Un diplomate britannique au Kenya enquête sur la mort de sa femme, agitatrice sexy qui ébranla le monde secret de la recherche pharmaceutique et ses plans économiques inhumains. Cette adaptation en grandes pompes d’un best seller de John Le Carré rassemble deux grosses tendances Hollywoodiennes. D’abord, l’effet post-11-Septembre ou le réveil enfariné de l’occident face au monde et son lot de comptes-rendus d’expertise. Ensuite, le truchement des espaces, qui met l’Amérique hors champ au profit de lieux sinistrés (Moyen Orient, surtout l’Afrique), terrains de jeu ruisselant de fantasmes et de nouveaux gages esthétiques, qu’on laisse volontiers à ses propres représentants le soin de défricher. Enfin, représentants c’est vite dit, plutôt des confrères spécialistes en misère humaine et suffisamment fascinés par l’Internationale hollywoodienne.

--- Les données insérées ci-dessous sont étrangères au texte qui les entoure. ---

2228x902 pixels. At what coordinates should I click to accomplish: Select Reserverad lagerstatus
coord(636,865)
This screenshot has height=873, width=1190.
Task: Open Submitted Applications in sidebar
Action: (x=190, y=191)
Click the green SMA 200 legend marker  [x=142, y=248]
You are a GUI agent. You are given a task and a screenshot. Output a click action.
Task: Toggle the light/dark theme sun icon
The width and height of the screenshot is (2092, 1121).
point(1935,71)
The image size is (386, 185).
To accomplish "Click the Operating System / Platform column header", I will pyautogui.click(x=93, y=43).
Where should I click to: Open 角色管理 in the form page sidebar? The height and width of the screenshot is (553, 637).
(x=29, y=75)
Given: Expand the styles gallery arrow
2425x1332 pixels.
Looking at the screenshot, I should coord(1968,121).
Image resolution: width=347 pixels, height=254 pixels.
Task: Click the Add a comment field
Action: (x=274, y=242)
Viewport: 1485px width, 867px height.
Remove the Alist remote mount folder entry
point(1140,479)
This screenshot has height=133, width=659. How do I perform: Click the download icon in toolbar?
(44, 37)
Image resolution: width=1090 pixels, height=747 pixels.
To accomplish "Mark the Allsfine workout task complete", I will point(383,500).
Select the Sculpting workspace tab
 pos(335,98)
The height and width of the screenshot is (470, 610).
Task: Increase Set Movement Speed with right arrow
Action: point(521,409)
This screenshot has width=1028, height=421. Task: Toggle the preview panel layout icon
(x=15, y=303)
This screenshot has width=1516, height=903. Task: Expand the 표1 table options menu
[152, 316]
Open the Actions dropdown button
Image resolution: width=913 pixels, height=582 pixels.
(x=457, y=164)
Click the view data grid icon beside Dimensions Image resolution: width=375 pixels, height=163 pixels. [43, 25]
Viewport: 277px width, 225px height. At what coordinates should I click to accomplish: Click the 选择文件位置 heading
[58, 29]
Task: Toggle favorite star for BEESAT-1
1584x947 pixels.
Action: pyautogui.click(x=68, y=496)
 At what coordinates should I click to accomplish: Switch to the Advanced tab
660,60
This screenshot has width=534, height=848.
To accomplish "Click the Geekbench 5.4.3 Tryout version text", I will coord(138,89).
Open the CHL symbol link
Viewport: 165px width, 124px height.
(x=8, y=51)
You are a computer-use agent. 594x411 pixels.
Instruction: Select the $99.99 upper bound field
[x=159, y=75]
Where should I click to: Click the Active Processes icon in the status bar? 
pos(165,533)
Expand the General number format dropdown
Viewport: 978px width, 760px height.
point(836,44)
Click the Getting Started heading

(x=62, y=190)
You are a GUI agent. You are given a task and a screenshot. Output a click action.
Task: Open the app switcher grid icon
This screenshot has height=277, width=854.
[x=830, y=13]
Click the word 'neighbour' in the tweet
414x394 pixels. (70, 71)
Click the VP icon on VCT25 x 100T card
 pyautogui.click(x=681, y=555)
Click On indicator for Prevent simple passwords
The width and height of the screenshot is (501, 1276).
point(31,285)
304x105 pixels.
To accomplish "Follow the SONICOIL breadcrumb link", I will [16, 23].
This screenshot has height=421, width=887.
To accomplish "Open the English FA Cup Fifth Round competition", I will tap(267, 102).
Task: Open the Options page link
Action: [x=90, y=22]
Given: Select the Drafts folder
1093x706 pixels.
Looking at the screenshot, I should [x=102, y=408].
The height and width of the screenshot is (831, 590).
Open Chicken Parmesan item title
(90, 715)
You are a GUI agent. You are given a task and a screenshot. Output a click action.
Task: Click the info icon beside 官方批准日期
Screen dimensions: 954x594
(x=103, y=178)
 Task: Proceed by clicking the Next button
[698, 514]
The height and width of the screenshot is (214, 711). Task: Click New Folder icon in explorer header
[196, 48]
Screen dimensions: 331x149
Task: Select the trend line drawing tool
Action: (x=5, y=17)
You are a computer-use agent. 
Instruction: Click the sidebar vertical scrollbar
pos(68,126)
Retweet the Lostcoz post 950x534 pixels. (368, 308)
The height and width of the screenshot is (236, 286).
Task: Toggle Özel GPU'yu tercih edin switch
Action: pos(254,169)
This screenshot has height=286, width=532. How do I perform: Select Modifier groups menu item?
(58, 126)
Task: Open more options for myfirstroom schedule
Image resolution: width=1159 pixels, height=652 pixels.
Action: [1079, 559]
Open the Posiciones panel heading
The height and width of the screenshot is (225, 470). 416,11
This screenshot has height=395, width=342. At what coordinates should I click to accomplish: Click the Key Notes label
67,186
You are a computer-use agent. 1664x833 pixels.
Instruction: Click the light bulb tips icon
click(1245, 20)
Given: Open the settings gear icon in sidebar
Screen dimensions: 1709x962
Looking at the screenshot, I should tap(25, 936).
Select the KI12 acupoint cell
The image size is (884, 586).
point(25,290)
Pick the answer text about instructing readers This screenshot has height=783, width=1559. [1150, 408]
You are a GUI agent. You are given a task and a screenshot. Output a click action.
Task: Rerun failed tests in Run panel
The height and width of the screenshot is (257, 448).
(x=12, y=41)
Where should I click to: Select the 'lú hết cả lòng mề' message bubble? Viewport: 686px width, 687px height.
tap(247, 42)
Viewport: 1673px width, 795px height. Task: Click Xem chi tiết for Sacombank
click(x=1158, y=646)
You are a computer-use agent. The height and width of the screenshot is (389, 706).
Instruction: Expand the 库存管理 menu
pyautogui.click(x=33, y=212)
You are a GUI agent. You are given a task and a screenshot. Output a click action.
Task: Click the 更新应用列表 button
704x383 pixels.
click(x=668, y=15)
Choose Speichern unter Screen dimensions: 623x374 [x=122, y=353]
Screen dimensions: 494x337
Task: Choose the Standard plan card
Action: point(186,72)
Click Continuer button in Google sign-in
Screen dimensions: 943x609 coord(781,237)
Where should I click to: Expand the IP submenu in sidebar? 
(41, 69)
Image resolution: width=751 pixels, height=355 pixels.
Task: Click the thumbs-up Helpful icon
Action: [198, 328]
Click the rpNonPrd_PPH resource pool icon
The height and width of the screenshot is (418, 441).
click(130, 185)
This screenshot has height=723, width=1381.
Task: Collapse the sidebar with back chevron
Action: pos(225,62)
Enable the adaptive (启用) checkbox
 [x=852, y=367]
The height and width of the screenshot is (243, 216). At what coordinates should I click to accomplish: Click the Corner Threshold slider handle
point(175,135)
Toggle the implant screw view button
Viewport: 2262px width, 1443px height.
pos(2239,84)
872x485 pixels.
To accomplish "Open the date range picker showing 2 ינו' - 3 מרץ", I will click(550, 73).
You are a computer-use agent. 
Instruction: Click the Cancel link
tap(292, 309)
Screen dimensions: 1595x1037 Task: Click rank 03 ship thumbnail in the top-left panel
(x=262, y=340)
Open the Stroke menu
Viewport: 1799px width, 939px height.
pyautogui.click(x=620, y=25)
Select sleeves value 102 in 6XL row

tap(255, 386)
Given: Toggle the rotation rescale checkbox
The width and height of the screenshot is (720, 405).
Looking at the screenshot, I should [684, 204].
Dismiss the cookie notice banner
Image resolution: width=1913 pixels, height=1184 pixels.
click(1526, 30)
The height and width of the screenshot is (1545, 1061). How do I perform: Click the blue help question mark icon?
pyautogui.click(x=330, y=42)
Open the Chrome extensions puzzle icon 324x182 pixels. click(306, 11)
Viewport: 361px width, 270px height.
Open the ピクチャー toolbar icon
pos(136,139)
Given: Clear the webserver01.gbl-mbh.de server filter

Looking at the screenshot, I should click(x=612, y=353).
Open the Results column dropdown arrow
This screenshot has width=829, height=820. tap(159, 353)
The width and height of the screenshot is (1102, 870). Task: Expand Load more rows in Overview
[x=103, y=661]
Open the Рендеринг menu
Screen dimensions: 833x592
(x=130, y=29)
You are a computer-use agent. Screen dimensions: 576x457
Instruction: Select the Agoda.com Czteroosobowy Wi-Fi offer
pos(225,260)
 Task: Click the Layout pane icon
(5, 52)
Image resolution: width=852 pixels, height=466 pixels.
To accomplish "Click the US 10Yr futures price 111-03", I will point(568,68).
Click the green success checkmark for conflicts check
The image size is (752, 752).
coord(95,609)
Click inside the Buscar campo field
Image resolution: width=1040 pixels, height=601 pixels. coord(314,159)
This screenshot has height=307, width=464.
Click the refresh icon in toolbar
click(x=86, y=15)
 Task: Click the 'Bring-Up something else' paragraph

Soit le prototype dernier cri : Fernando Meirelles (La Cité de Dieu), brésilien encore plus mondialisé que Walter Salles, homme des favelas et des festivals, récupéré et récupérateur du système. Tony Scott lui doit notamment la charte graphique de son Domino.

Seulement voila, le film tient trop de la formule bâtarde, engoncé par son besoin de racolage actif et la finesse incroyable de son scénario. Au souci d’équilibre entre respect de l’adaptation et démonstration de force, Meirelles trébuche dans l’exposé poussif, vite démasqué, comme s’il faisait semblant de jouer au cinéaste qu’il ne sera jamais. Trop gros, trop lourd, franchement indigeste, The Constant gardener broie la politique dans le thriller, le psychologique dans le sensoriel. La frustration est d’autant plus grande que derrière l’abatage maladroit du réalisateur, surnage le talent toujours vert de John LeCarré. Maîtrise parfaite de l’action, structure dossier dont chaque tiroir est une pièce maîtresse, études de caractères qui glisse délicatement vers le fantastique (le héros voit son lien à sa femme se tendre ou se brouiller au fur et à mesure de l’enquête, comme si son fantôme prenait vie), les bases d’un grand film politique étaient posés, et se suffisent parfois à elles-mêmes.

On pense à l’accélération finale du récit, haletant malgré le ripolinage de la photo et son fard world (Yann Arthus-Bertrand aurait pu la signer), et cette manie du cinéaste à marquer des poses d’indignations par discours ou à-coups visuels charriés au tractopelle. Pas de doute, ce matériau plus anglo-saxon que ne laisse croire son décorum n’a pas été compris, à la fois gâché et sous-exploité. On pourra toujours rêver à véritable réappropriation, tel le Tailor of Panama du même auteur que Boorman avait porté avec l’assurance d’un grand maître un peu fou. Ou même se contenter de son exact contraire, une illustration plus franche, plus scolaire dont un Roger Donaldson ou un Alan Pakula se seraient acquittés sans problème.